[SPARK-7699][Core] Lazy start the scheduler for dynamic allocation #6430

jerryshao · 2015-05-27T07:06:50Z

This patch propose to lazy start the scheduler for dynamic allocation to avoid fast ramp down executor numbers is load is less.

This implementation will:

immediately start the scheduler is numExecutorsTarget is 0, this is the expected behavior.
if numExecutorsTarget is not zero, start the scheduler until the number is satisfied, if the load is less, this initial started executors will last for at least 60 seconds, user will have a window to submit a job, no need to revamp the executors.
if numExecutorsTarget is not satisfied until the timeout, this means resource is not enough, the scheduler will start until this timeout, will not wait infinitely.

Please help to review, thanks a lot.

SparkQA · 2015-05-27T09:38:07Z

Test build #33571 timed out for PR 6430 at commit 25af47b after a configured wait of 150m.

jerryshao · 2015-05-28T00:58:26Z

Jenkins, retest this please.

sryza · 2015-05-28T01:15:37Z

If my understanding is correct, this affects the add behavior, making it so that targetNumExecutors can't increase until 60 seconds have passed or we've received all the initial requested executors.

Can we change the logic to be that we don't reduce targetNumExecutors below initialExecutors until either

a stage has been submitted
we've waited for spark.dynamicAllocation.executorIdleTimeout seconds

jerryshao · 2015-05-28T01:20:01Z

Hey @sryza , so you mean we only consider the targetNumExecutors below than initialExecutors situation, if the load is heavy, immediately increase the targetNumExecutors, is that right ?

sryza · 2015-05-28T01:22:29Z

exactly

jerryshao · 2015-05-28T01:23:57Z

OK, let me change the logic to handle this.

SparkQA · 2015-05-28T02:54:05Z

Test build #33633 has finished for PR 6430 at commit 25af47b.

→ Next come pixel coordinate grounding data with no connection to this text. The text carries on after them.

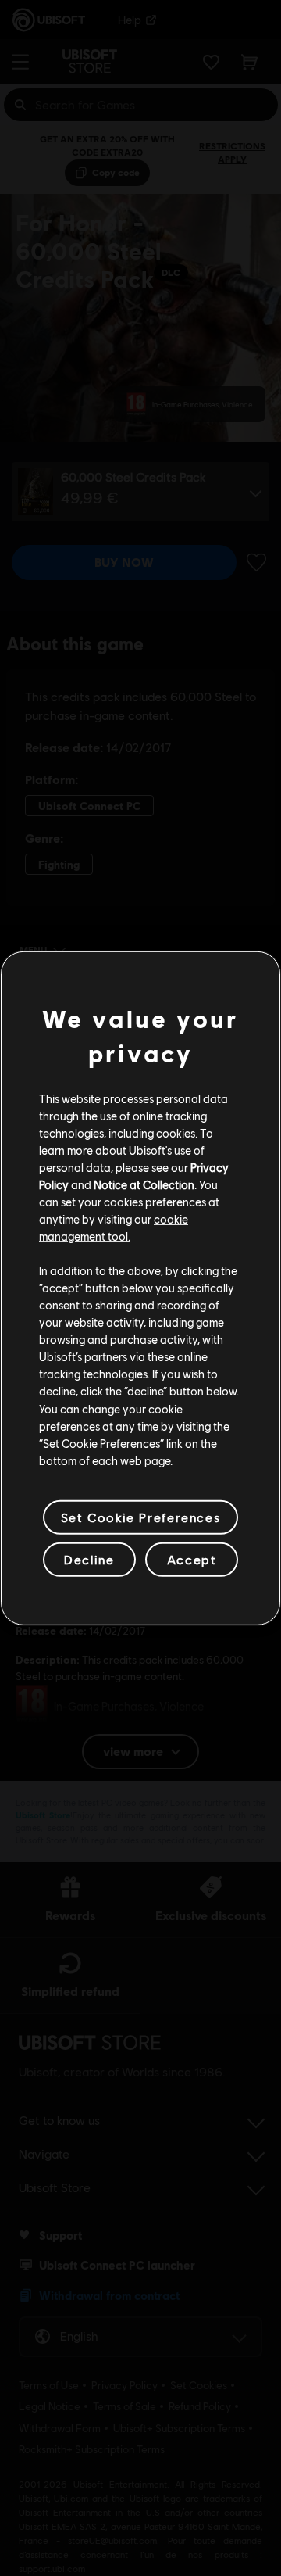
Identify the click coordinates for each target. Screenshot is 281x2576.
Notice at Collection (144, 1184)
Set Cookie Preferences (140, 1517)
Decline (89, 1559)
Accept (192, 1559)
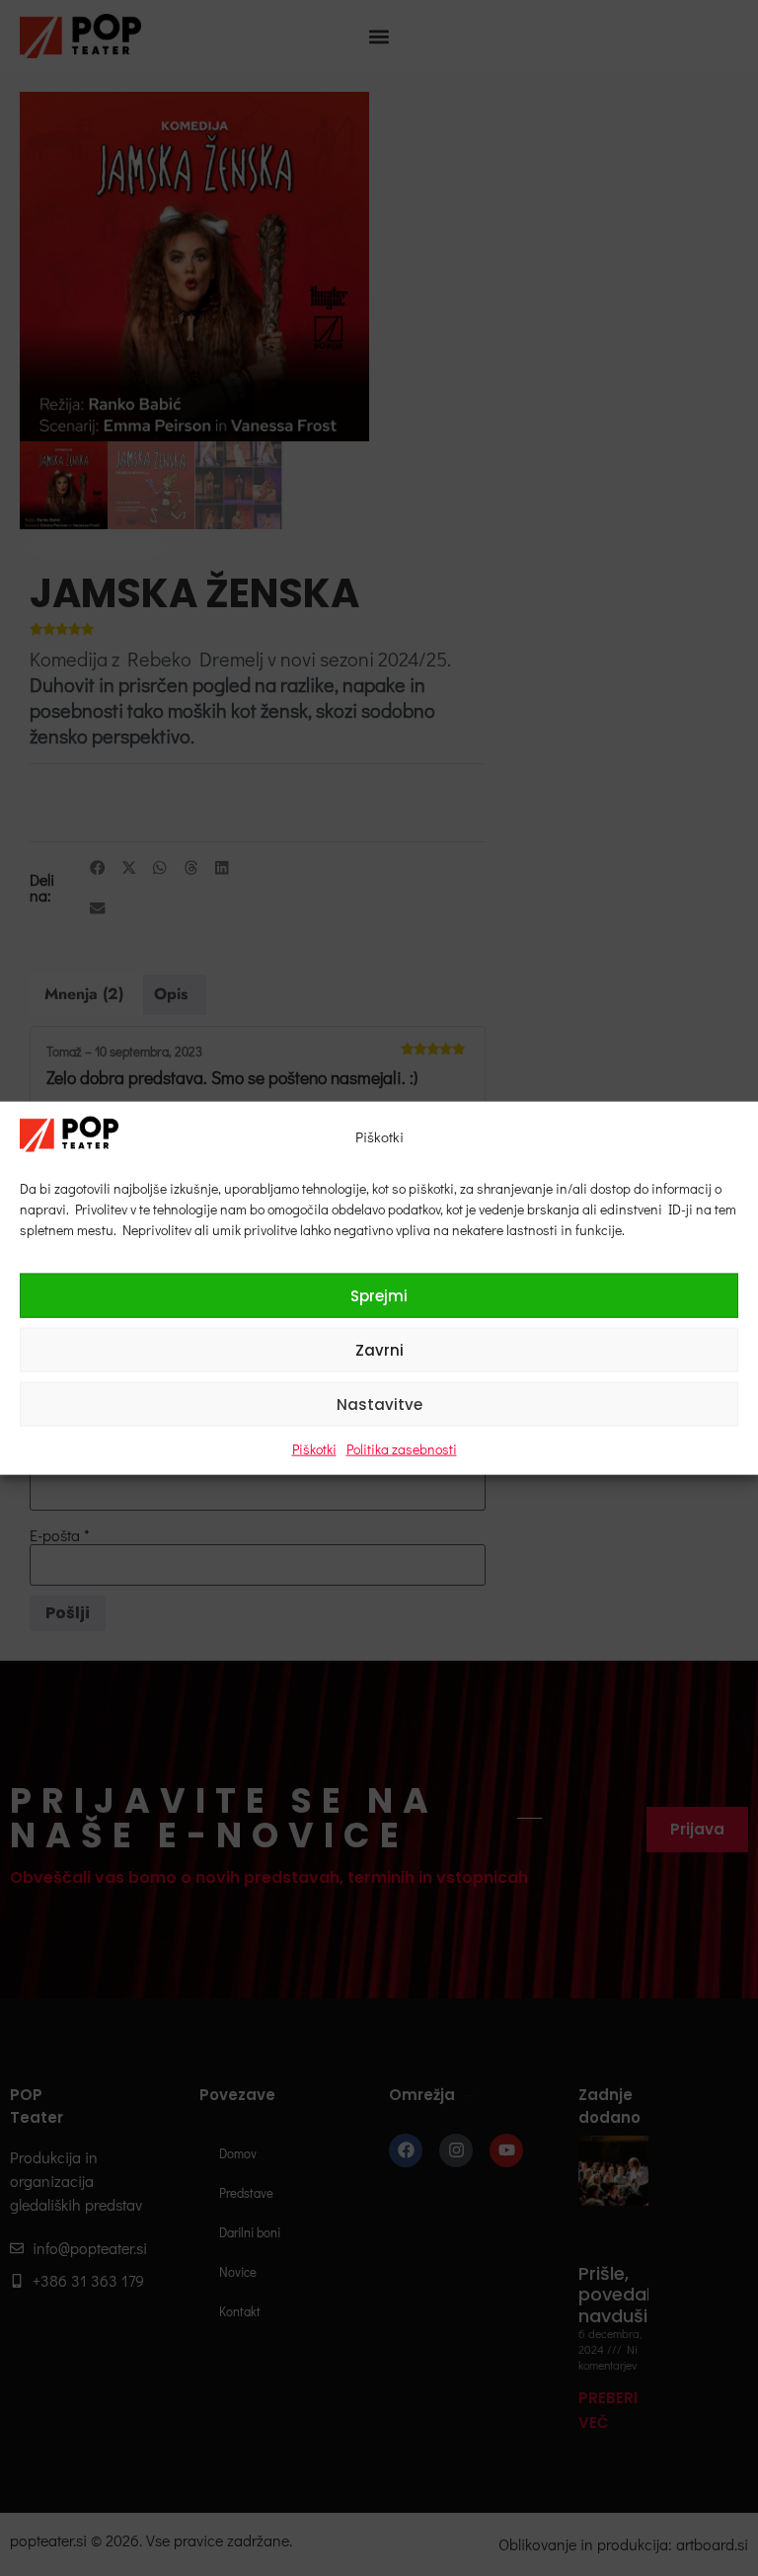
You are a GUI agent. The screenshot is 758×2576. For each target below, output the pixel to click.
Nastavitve (379, 1403)
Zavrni (379, 1349)
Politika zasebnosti (401, 1449)
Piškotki (314, 1449)
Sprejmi (379, 1295)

This patch passes all tests.
This patch merges cleanly.
This patch adds no public classes.

SparkQA · 2015-05-28T07:16:25Z

Test build #33650 has finished for PR 6430 at commit 84d069c.

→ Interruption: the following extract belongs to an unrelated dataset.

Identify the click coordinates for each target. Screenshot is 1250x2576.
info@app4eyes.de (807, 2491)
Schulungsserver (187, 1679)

This patch fails Scala style tests.
This patch merges cleanly.
This patch adds no public classes.

SparkQA · 2015-05-28T09:37:02Z

Test build #33652 has finished for PR 6430 at commit 5bb8cd8.

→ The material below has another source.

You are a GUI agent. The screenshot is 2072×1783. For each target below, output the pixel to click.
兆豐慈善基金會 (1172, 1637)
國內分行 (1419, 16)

This patch passes all tests.
This patch merges cleanly.
This patch adds no public classes.

srowen · 2015-05-28T10:26:09Z

core/src/main/scala/org/apache/spark/ExecutorAllocationManager.scala

These compareAndSet can just be set I think. In fact a @volatile boolean is OK too. I don't know what's simpler.

+1 to using a @volatile boolean

srowen · 2015-05-28T10:28:00Z

This looks like a pretty reasonable change, to attempt to defer evaluating a change in executors until something happens. I suppose this still means that something like spark-shell will never ramp down until you execute a job, but, maybe that's fine?

jerryshao · 2015-05-28T12:40:42Z

spark-shell will also ramp down until the the first job is submitted or the initial executor is idle timeout, no need to wait until the first job is submitted, by default after 60 seconds numTargetExecutor can be re-calculated.

sryza · 2015-05-28T17:57:38Z

core/src/main/scala/org/apache/spark/ExecutorAllocationManager.scala

Can we rename this to inInitialExecutorsPeriod and add a comment explaining the criteria for being in this period?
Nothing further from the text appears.